En facilitant la recherche au sein de ses membres, l'EAP cherche à englober, reconnaître et intégrer tous les aspects de la recherche en psychothérapie. Les chercheurs et les praticiens cliniques sont invités à collaborer afin de produire des recherches pour la pratique professionnelle et la formation qui soient à la fois pertinentes sur le plan clinique et valides sur le plan externe. Nous encourageons en outre les praticiens, les chercheurs et les responsables des politiques de santé mentale à favoriser et à s'appuyer sur des recherches qui reflètent fidèlement la nature de la psychothérapie et les aspects de l'expérience humaine qu'elle aborde. Cela permettra de réaliser de réels progrès dans la prestation de la psychothérapie, au bénéfice des bénéficiaires et du grand public.
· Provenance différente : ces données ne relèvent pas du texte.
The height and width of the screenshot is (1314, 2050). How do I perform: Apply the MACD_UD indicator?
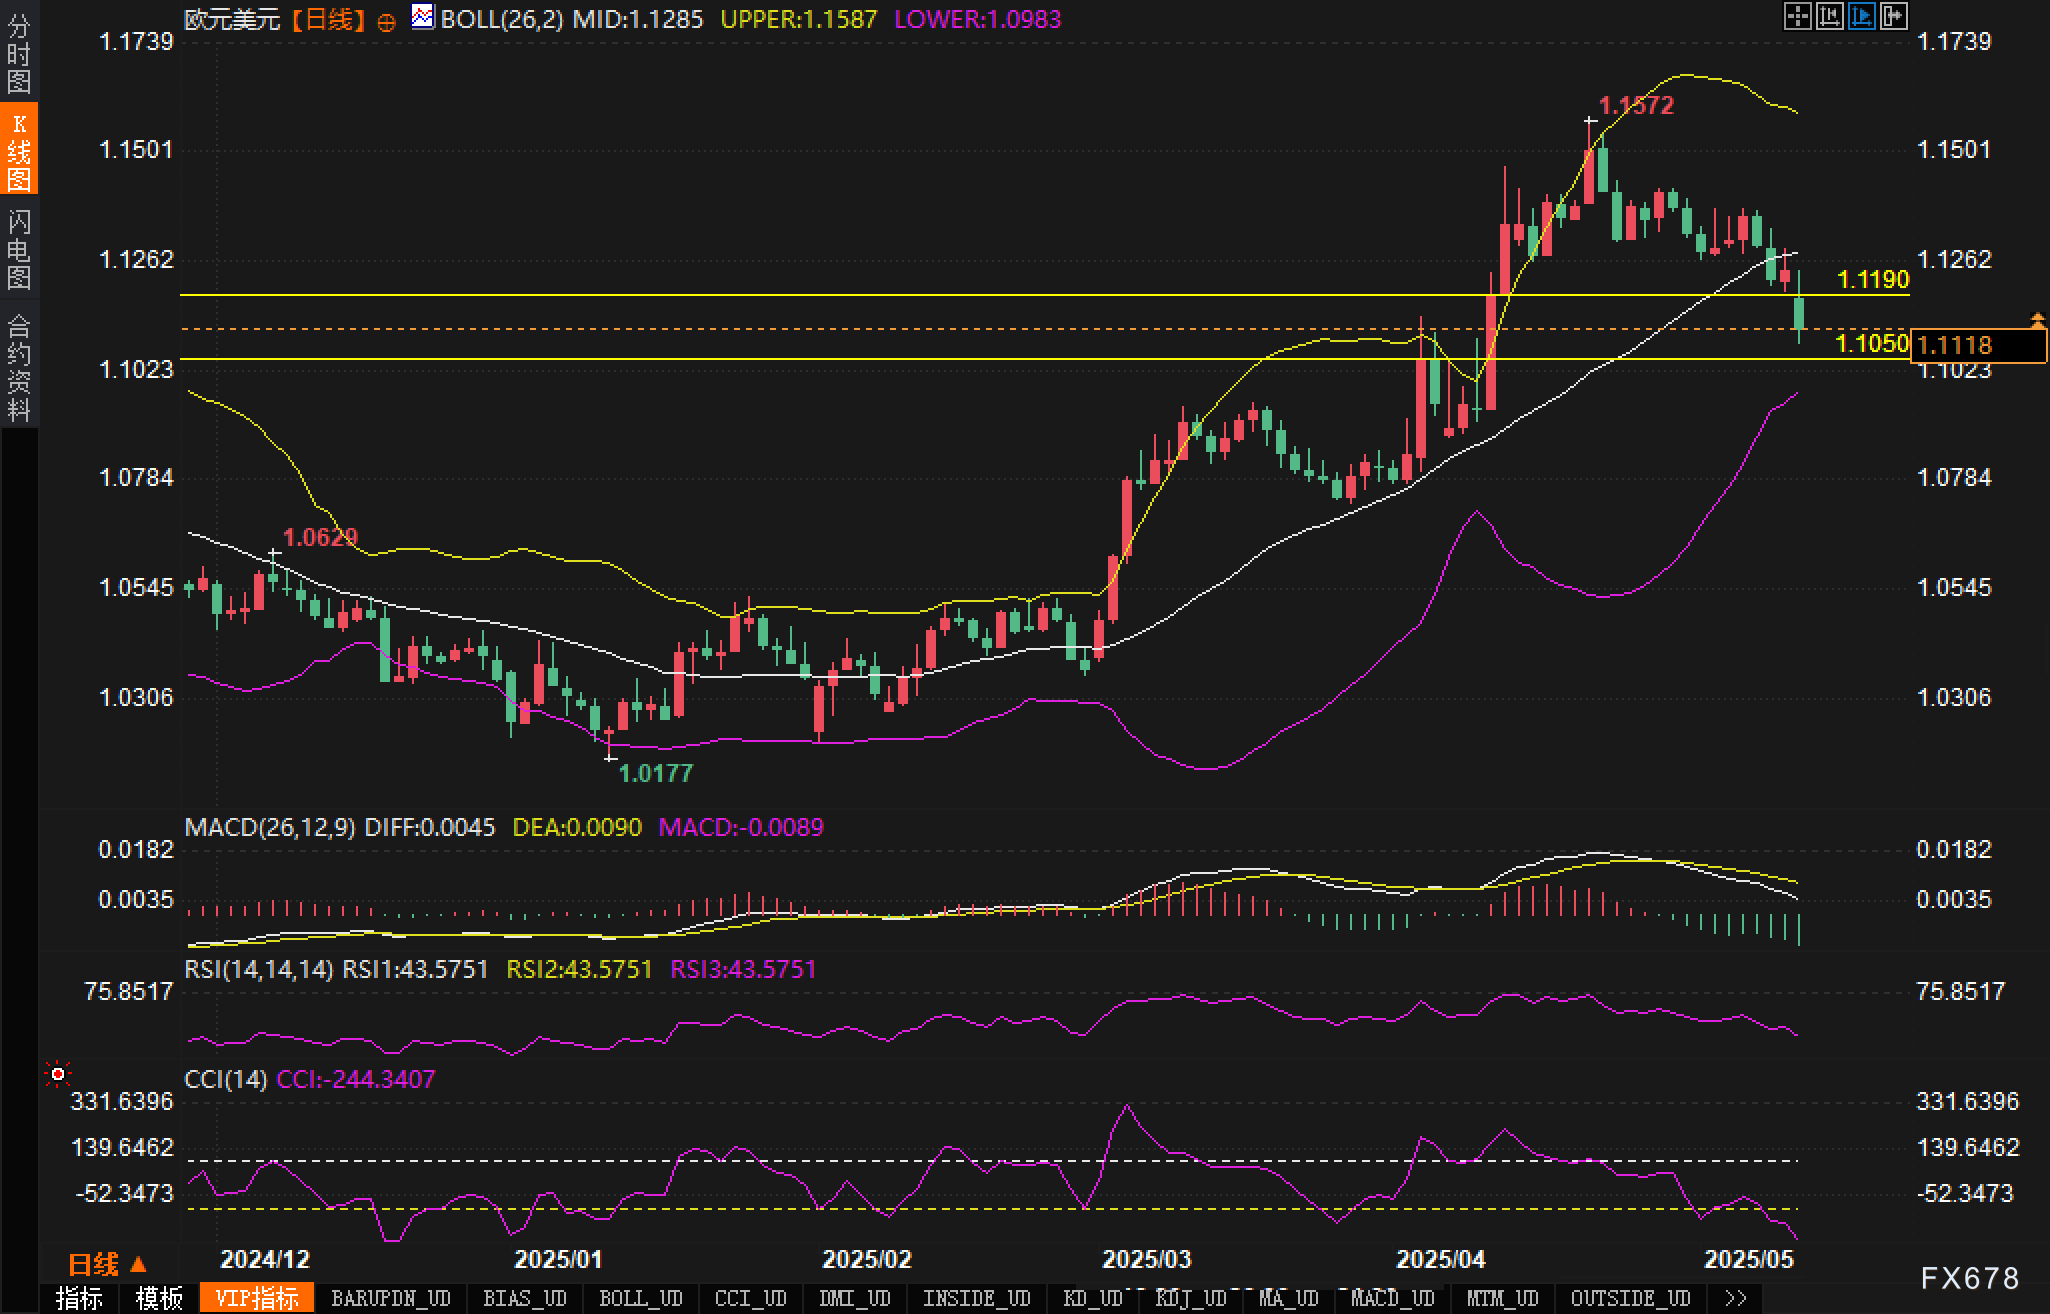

Ce document a été préparé et soumis par le groupe de travail du Comité de la science et de la recherche du PAE : Lynne Rigaud, MSc Psych, Catalin Zaharia, MD, Dr. Heward Wilkinson , Prof. Gunter Schiepek, Prof. Mattias Desmeth, Peter Schulthess, MSc, Courtenay Young, Dipl Psyche, et en tant qu'expert externe Prof. David Orlinsky -- Version 30 janvier 2021

(1) https://www.europsyche.org/about-eap/documents-activities/strasbourg-declaration-on-psychotherapy/

(2) APA Presidential Task Force on Evidence-based Practice, p 280. Dans : La pratique fondée sur les preuves en psychologie pp 271-285. Mai-juin 2006 ● American Psychologist. Vol. 61, n° 4, 271-285 DOI : 10.1037/0003-066X.61.4.271.